Il examina le palier soigneusement sans rien noter de particulier. Il prit ensuite l’escalier de droite, passant chaque marche au crible. Il recommença l’opération de l’autre côté, puis descendit dans la salle. Il chercha d’abord les chandeliers de la cheminée, et les alluma. Le grand Christ d’ivoire, aux bras fermés, surgit de l’ombre.

Nicolas repéra d’abord des marques de pas qui avaient laissé des souillures noirâtres sur le sol carrelé, puis, relevant la tête, il découvrit un spectacle de désolation. La pièce était entièrement dévastée. La grande table qui servait de bureau à Descart avait été débarrassée des papiers et des objets qui la couvraient et qui gisaient maintenant éparpillés sur le sol. Un encrier renversé avait laissé échapper une mare d’encre noire dans laquelle quelqu’un avait piétiné.
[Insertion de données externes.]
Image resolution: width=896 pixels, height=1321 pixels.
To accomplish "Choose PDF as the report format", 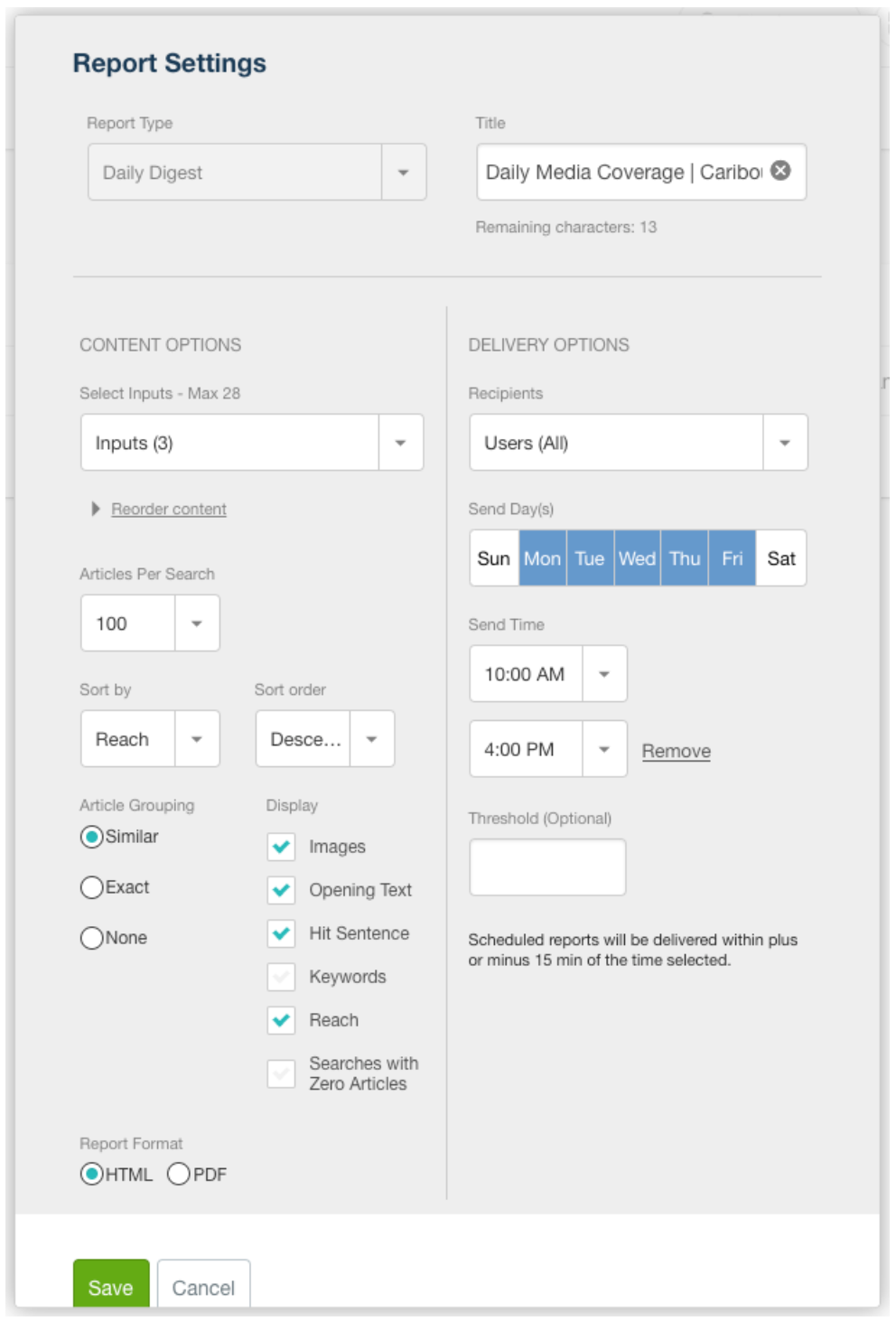I will click(179, 1174).
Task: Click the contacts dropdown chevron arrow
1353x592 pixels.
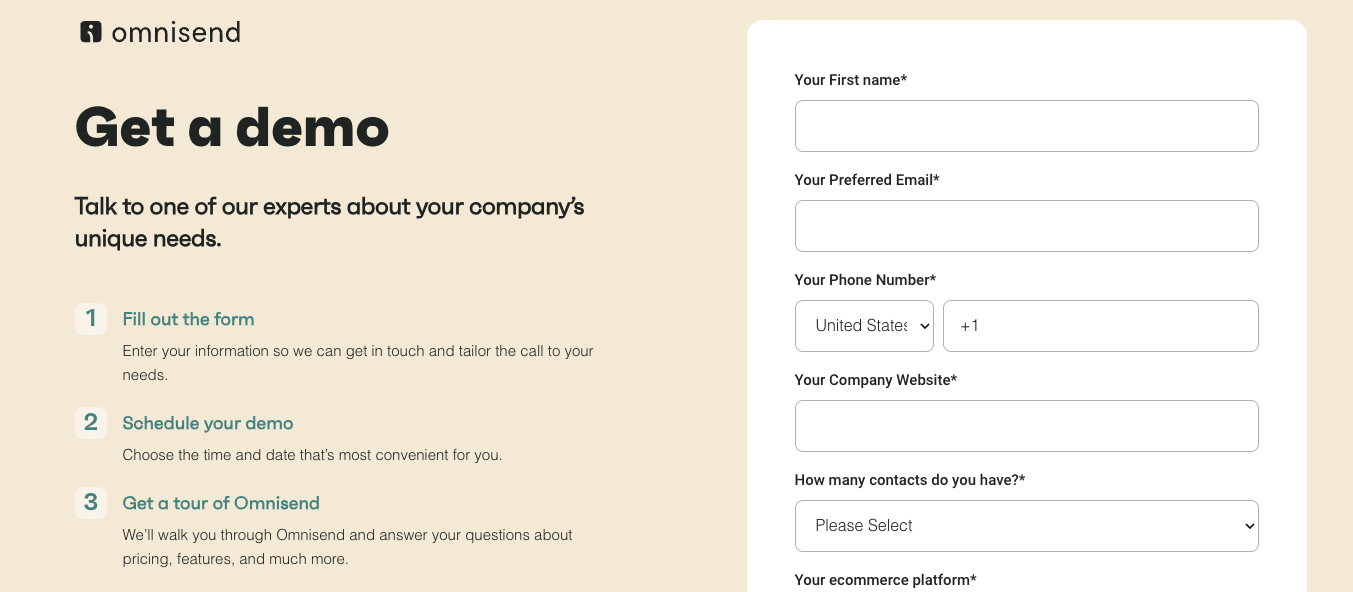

Les chaises paillées étaient intactes, mais trois fauteuils, recouverts de tapisserie, avaient été éventrés et vomissaient leur bourre et leur crin. Les bocaux et les livres des étagères avaient été balayés par une main rageuse qui s’était acharnée à briser les uns et à arracher les reliures des autres. Les instruments de médecine étaient répandus un peu partout. Les placards avaient subi la même dévastation.